§ **EXERCISE DIRECTIONS**:
With images removed, return the whole listing exactly as written.

§ **DATA RECORDS**:
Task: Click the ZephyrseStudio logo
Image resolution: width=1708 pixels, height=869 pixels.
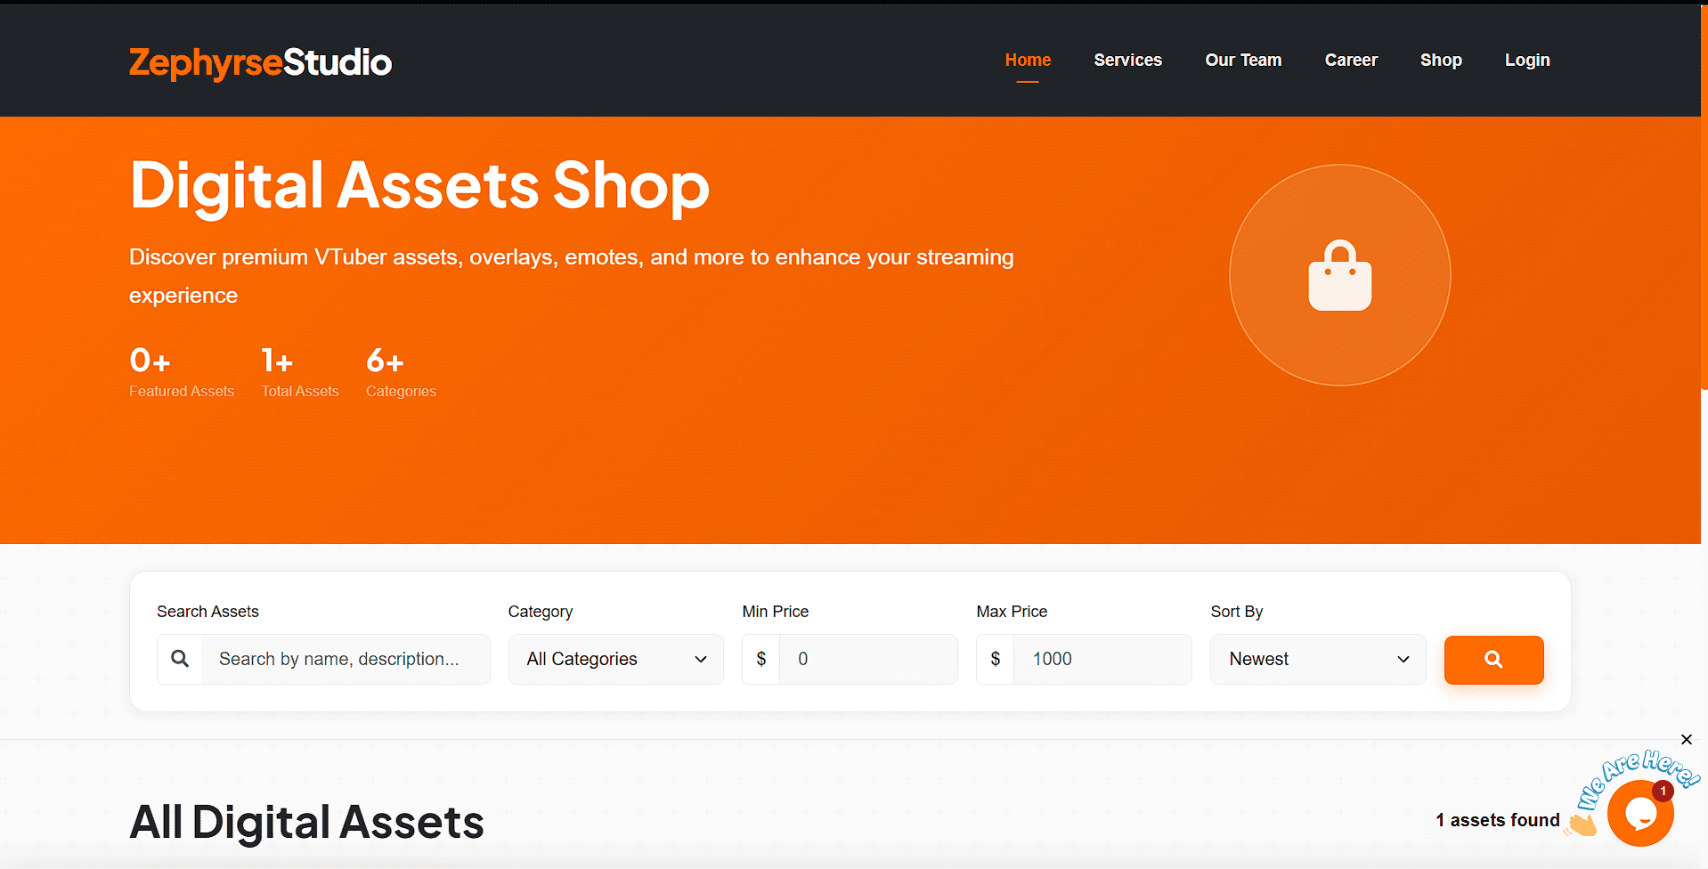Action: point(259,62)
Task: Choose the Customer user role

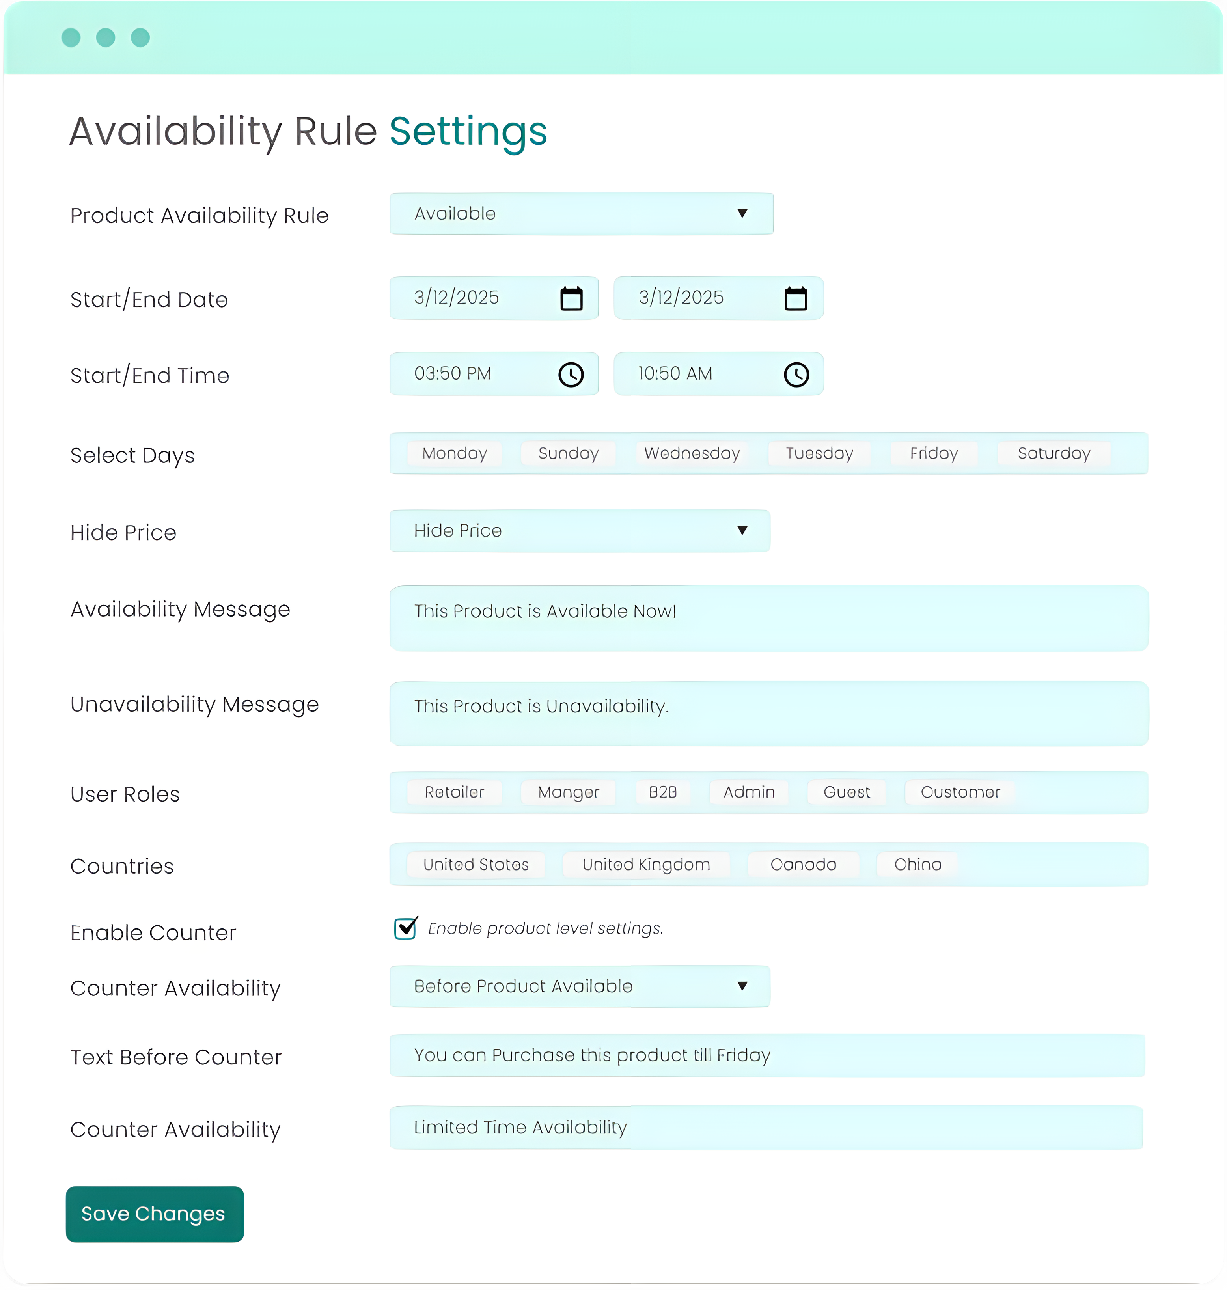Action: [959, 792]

§ **YOUR SOLUTION**:
Task: Click the ZephyrseStudio logo
Image resolution: width=1708 pixels, height=869 pixels.
Action: point(259,62)
Task: Choose the Customer user role

Action: [959, 792]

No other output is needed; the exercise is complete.